Samira Al Ghoula, a mother of three from the Gaza Strip, says that life in the blockaded Palestinian enclave has always been hard on her but the outbreak of COVID-19 has turned it into hell.
"My husband used to beat me up but it didn't happen that often. During the lockdown, however, everything changed", recalls Samira referring to the measures imposed by Hamas, an Islamic group that controls the Strip, in late March aimed at curbing the spread of the pandemic. The steps included curfews and the shutting down of private businesses, public institutions, and government offices.
At one point, after a row over money, Samira's husband beat her so severely that she was left bleeding on the floor, while her abuser warned Samira to "keep her mouth shut" and "keep the police at bay", or else he'd kill her.
Point of No Return
It was then that Samira realised she didn't have any other choice but to flee.
Soon enough, however, after packing her belongings and moving in with her parents, she realised that slamming the door was just the beginning of her ordeal.

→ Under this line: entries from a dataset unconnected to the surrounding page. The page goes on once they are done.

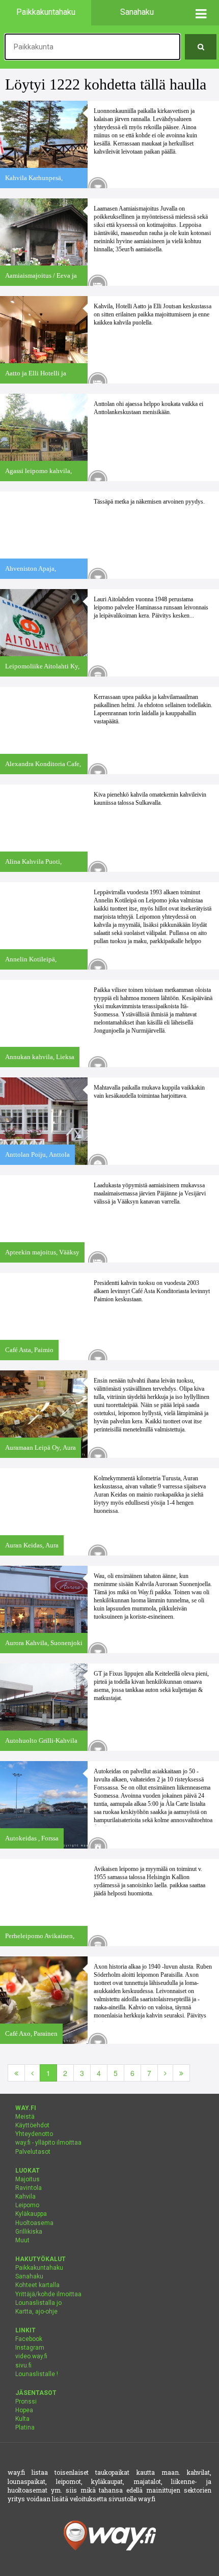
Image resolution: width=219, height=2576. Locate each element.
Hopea (24, 2410)
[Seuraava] (165, 2073)
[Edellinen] (32, 2073)
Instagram (29, 2347)
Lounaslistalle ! (36, 2374)
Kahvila (25, 2196)
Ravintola (28, 2187)
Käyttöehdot (32, 2125)
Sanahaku (29, 2276)
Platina (25, 2427)
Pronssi (26, 2401)
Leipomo (27, 2205)
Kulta (22, 2418)
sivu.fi (23, 2365)
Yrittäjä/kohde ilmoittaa (48, 2294)
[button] (200, 12)
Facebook (28, 2339)
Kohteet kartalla (37, 2285)
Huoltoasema (34, 2223)
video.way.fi (31, 2356)
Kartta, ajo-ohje (36, 2311)
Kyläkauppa (31, 2213)
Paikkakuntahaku (39, 2267)
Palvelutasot (32, 2151)
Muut (22, 2240)
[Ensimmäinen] (16, 2073)
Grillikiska (28, 2231)
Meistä (25, 2116)
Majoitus (27, 2179)
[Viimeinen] (181, 2073)
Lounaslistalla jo (38, 2302)
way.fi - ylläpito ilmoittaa (48, 2142)
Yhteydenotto (34, 2134)
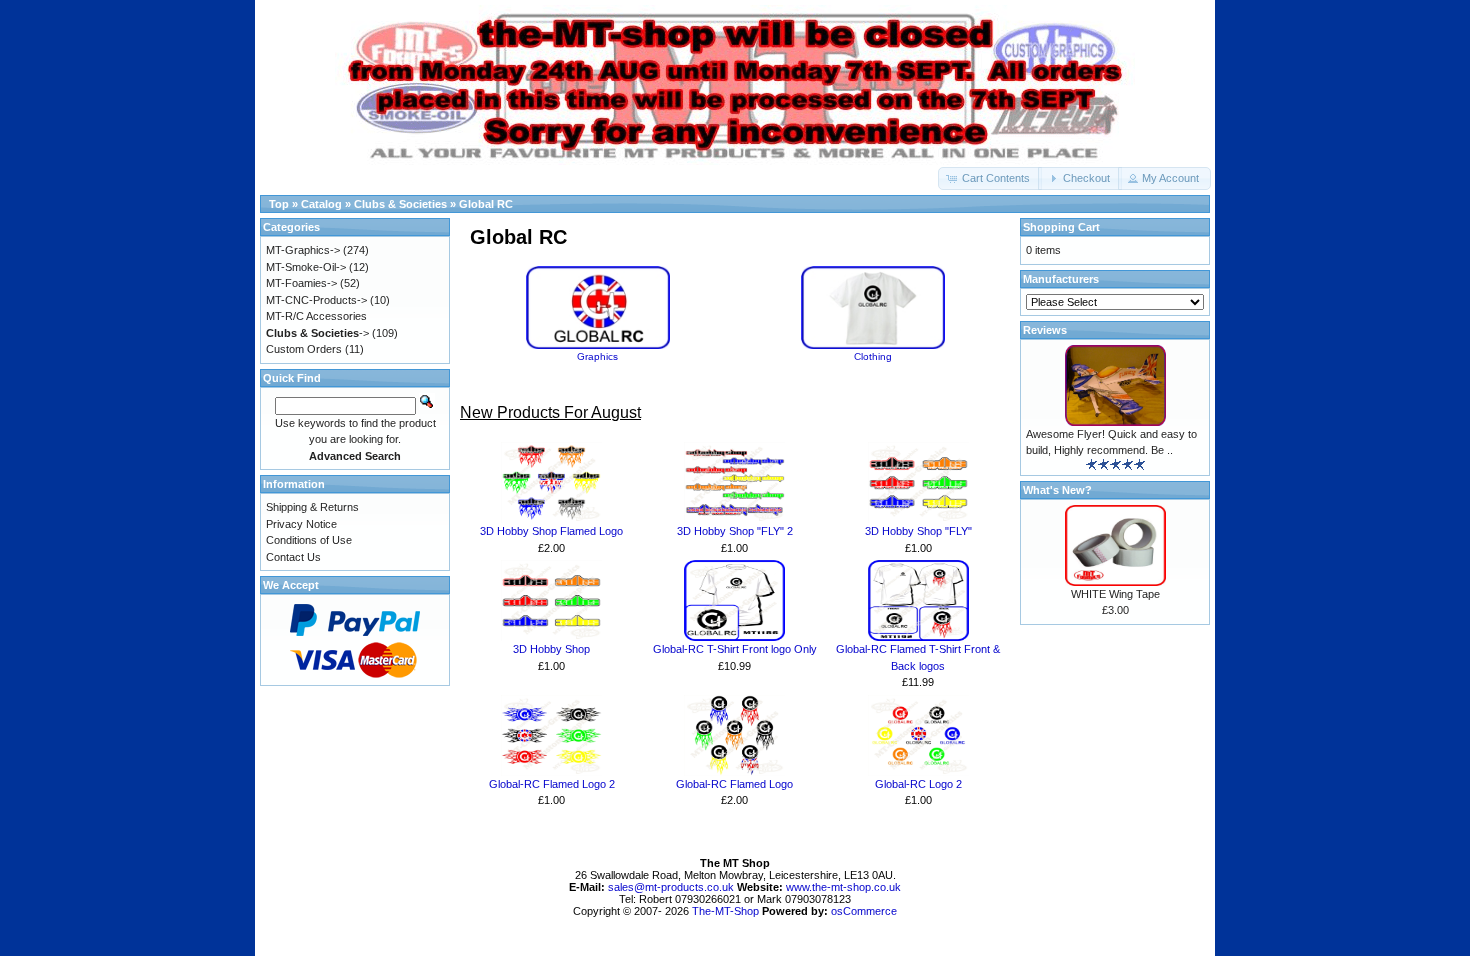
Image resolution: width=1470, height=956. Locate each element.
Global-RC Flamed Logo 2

Although Samira did manage to take her three children, her husband refused to agree to a divorce and put her through a series of humiliating police investigations and court hearings.
Yet, she says, "the ordeals" didn't manage to break her spirit.
"After that time, when he left me lying in a puddle of blood, I realised that I want to get out and save my life. The system here almost always takes the side of a man, especially when it comes to the police but I have taken the case to court and I remain hopeful that at the end of the day I will be free".
Violence against women is not a new concept in Gaza. Abiding by tradition, women are often regarded as the property of men and are often exposed to regular abuse.
In 2019, the Palestinian Central Bureau of Statistics reported that 29 percent of Palestinian women, currently or previously married, have experienced psychological, sexual, physical, social, or economic violence.
Laila Abu Eisha, a psychologist from Gaza, explains this phenomenon by pinning the blame on the pandemic, saying it further worsened already dire economic conditions.
"As a result of the virus and the lockdown that followed shortly after, many Palestinian men have lost their jobs. That accumulated pressure needed an outlet and they found it in the abuse towards their family members", Abu Eisha says.
The Strip has dozens of institutions that aim to help women and children suffering from domestic abuse. But given that they lack any government support, with most resources coming from NGOs and individuals, the assistance those in need get is limited in nature.
But this is not their only problem. "The Palestinian culture and traditions that allow men to control their women very often put those suffering from domestic violence in a tough spot. And biased Palestinian law only makes matters worse", explains Abu Eisha.
Although Palestinian law stipulates fines and imprisonment for those inflicting violence, in practice men manage to get away with their crimes in most cases, even if they end up murdering their victim.
Samira didn't want to end up being a statistic.
"I am determined to get out of that abusive cycle and lead a decent and normal life, away from my husband. I still don't know whether the court will let me divorce him but no matter what the outcome is, I know for a fact...I am not going back", she says.